Elementos das forças de segurança realizam vigília em Belém por melhores salários

A estrutura que congrega sindicatos e associações da PSP, GNR, SEF, guardas prisionais, Polícia Marítima e ASAE realiza hoje uma vigília junto à Presidência da República, em Lisboa, para exigir aumentos salariais.

Elementos das forças de segurança realizam vigília em Belém por melhores salários

Elementos das forças de segurança realizam vigília em Belém por melhores salários

A estrutura que congrega sindicatos e associações da PSP, GNR, SEF, guardas prisionais, Polícia Marítima e ASAE realiza hoje uma vigília junto à Presidência da República, em Lisboa, para exigir aumentos salariais.

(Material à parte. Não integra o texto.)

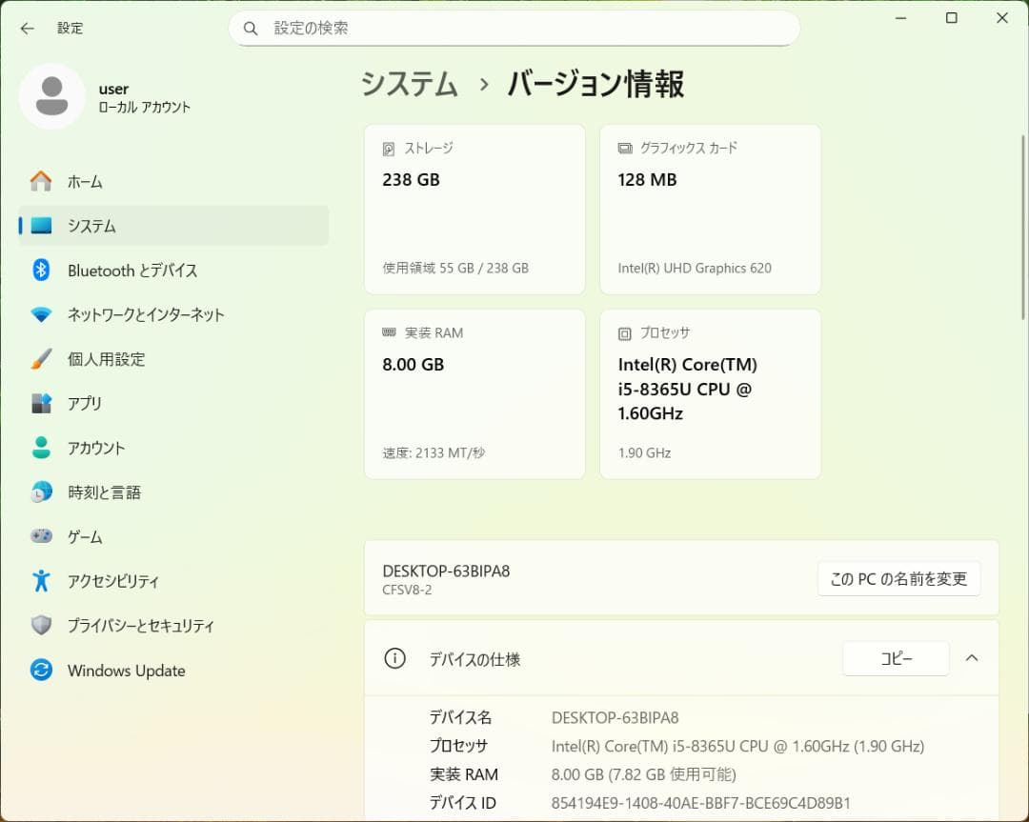The height and width of the screenshot is (822, 1029).
Task: Copy device specs with the コピー button
Action: pyautogui.click(x=896, y=657)
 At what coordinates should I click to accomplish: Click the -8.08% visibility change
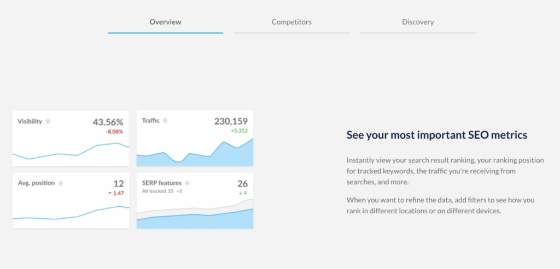[x=114, y=131]
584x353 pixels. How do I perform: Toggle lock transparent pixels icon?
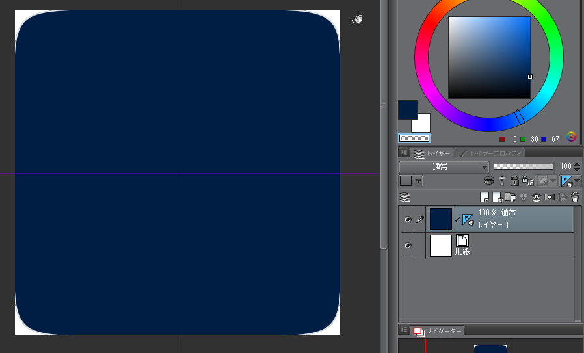pyautogui.click(x=525, y=181)
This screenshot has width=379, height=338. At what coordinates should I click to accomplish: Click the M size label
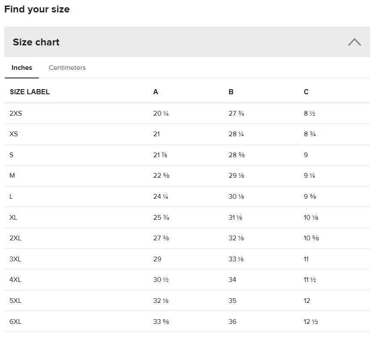coord(12,176)
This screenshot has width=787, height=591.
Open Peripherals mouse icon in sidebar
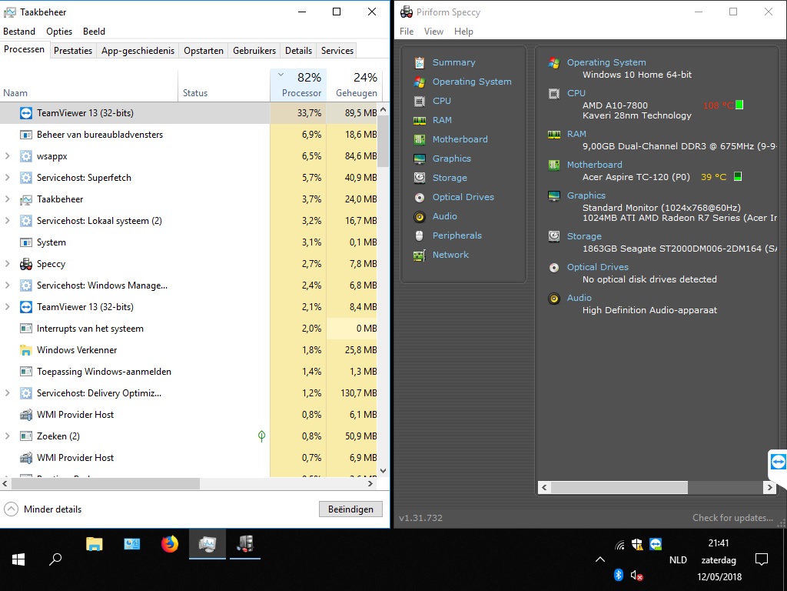420,235
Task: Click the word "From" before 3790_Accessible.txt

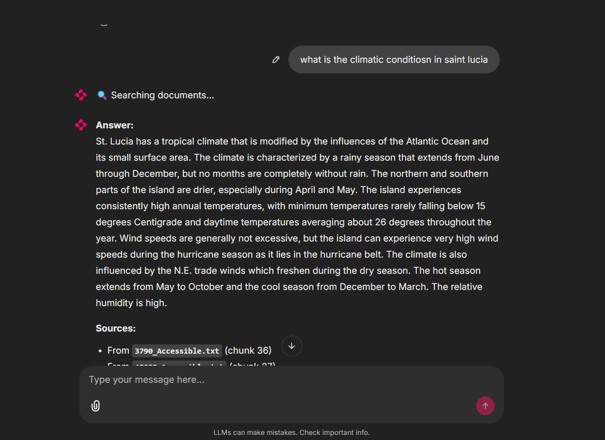Action: pyautogui.click(x=118, y=350)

Os elementos das forças e serviços de segurança pretendem com esta vigília em Belém apelar ao Presidente da República, Marcelo Rebelo de Sousa, para que exerça o seu poder de influência junto do Governo no sentido da alteração dos vencimentos, disse à Lusa o secretário nacional da Comissão Coordenadora Permanente (CCP), César Nogueira.

A vigília vai acontecer a partir das 14:00 e no final os elementos das forças e serviços de segurança vão entregar um documento na Presidência da República, além de inaugurarem um cartaz com uma mensagem dirigida a Marcelo Rebelo de Sousa.

César Nogueira, que é também presidente da Associação dos Profissionais da Guarda (APG/GNR), afirmou que a questão dos salários é transversal a todas as polícias.

“Não há qualquer aumento há 12 anos, a não ser através das promoções”, precisou.

Em comunicado, as estruturas da CCP consideram que a proposta do Orçamento do Estado para 2023 “não corresponde às expectativas dos profissionais das forças e serviços de segurança, não repõe poder de compra, da mesma forma que não garante o necessário investimento na segurança pública”, esperando que Presidente da República sensibilize o Governo para esta realidade.

A CCP lamenta que o primeiro-ministro tenha recusado um pedido de reunião e que as negociações salariais tenham decorrido “somente com as centrais sindicais e com as federações da função pública, ficando os profissionais das forças e serviços de segurança arredados de qualquer processo negocial”.

A CPP sustenta também que “só as estruturas da GNR e da PSP foram recebidas pelo Ministério da Administração Interna apenas para conhecerem as respetivas alterações remuneratórias, sendo que as restantes não receberam qualquer proposta de aumento que diferencie a sua carreira das carreiras gerais da função pública”.

No entanto, esta estrutura considera que os aumentos salariais apresentados às associações e sindicatos da GNR e da PSP “estão aquém do desejável e não contemplam a revisão dos respetivos sistemas de remunerações, dando continuidade ao processo de perda de poder de compra na generalidade das posições remuneratórias”.

O Ministério da Administração Interna anunciou que os polícias e os guardas nas primeiras posições remuneratórias vão ter, no próximo ano, aumentos que rondam os 100 euros e o restante efetivo terá um aumento de 52 euros, idêntico ao dos trabalhadores da função pública.

Fazem parte da CCP a Associação dos Profissionais da Guarda (APG/GNR), Associação Sindical dos Profissionais da Polícia (ASPP/PSP), Associação Socioprofissional da Polícia Marítima, Sindicato da Carreira de Investigação e Fiscalização do Serviço de Estrangeiros e Fronteiras, Sindicato Nacional do Corpo da Guarda Prisional e Associação Sindical dos Funcionários da ASAE.